I am practically peeing my pants here

... with glee, that is. GLEE.

My new campus is a whole slew of adjectives that boil down to awesomeness. I haven't seen a single rat! Or cockroach!

Okay, y'all. I am really excited about the new school year. Yesterday, two things happened. I will call them Happy Event A and Happy Event B.

Happy Event A: I saw my new classroom. I had to struggle not to bounce up and down while anyone was looking. Our grade levels are organized into clusters. So to get to 4th grade you open a door and enter a large common area. It has big benches, a TV, nice bulletin boards, etc. The classroom doors all open to the grade level common area. It's bright, spacious, and just really friendly looking. The classes all have reading lofts! Big ones! They also have counter space with an industrial double sink. Anyone who has ever taught kiddos will understand the GLEE factor here. GLEE. And my bulletin boards have already been covered with fabric and borders and stuff. That saves me hours of being annoyed! GLEE!

Happy Event B: I went through training with a woman I like very much. She has the same intellectual capacity and many of the same leanings as I do, but is completely different in personality. This, of course, means I really, really like talking to her. She went through a terrible year last year as she is an immigrant and, like most immigrants in the certification program, could not get a fucking work visa.

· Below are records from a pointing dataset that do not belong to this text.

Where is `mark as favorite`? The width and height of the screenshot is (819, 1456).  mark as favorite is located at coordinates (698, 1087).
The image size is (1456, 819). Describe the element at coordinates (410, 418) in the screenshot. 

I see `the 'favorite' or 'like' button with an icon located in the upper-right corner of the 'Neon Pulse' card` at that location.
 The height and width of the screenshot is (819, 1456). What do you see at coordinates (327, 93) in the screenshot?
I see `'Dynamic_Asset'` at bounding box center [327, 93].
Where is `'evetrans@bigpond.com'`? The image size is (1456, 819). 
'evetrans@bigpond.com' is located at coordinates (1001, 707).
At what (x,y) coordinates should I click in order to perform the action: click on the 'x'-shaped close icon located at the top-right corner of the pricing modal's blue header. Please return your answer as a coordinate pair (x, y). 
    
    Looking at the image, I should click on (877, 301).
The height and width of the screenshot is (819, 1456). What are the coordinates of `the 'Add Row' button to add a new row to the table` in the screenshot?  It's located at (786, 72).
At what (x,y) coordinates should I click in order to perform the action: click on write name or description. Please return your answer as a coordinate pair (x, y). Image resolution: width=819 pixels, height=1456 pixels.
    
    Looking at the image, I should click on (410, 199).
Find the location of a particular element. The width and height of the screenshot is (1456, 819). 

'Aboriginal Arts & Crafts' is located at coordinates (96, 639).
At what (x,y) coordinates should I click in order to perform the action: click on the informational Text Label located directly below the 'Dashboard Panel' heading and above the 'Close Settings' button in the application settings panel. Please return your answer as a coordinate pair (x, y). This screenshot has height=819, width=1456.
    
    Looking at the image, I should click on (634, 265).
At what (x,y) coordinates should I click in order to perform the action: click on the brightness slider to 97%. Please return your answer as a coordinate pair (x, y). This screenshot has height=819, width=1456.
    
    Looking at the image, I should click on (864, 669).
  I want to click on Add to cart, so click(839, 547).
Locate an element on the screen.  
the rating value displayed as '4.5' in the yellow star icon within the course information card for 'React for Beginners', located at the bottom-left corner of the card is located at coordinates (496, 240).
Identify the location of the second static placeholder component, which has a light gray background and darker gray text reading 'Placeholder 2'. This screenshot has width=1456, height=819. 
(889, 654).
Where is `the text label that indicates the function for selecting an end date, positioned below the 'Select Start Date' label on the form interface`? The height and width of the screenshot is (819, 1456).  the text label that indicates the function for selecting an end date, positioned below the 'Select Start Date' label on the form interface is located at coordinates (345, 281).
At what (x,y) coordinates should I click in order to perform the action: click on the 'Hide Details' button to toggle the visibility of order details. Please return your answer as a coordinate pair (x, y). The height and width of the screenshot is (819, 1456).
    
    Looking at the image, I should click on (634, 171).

A process that should have taken a couple weeks took an entire year for her. But she persevered and went through the program courses, even though she couldn't teach. She got her visa a couple weeks ago, finally, and has been feeling kind of frantic about finding a position so late in the summer. A position opened suddenly and unexpectedly in my cluster when the person I was to be teaming with decided not to return this year. I gave the administration her name, she interviewed, and she's in. She's going to be teaching math and science, and I'll be doing reading, writing, and social studies, while we rotate between two groups of kiddos. I am now extra super happy.

This school differs fundamentally from my campus last year in that it is a magnet school. That means students have to apply to get in, and are selected via lottery. They are there because they want to be there. From what one of my co-workers says, some of these kids and their families resort to staggering measures to get to school every day. So, while it's still a school that serves high poverty students, it's a school for kids who really, really want to be there.

Did I mention that the building is beautiful?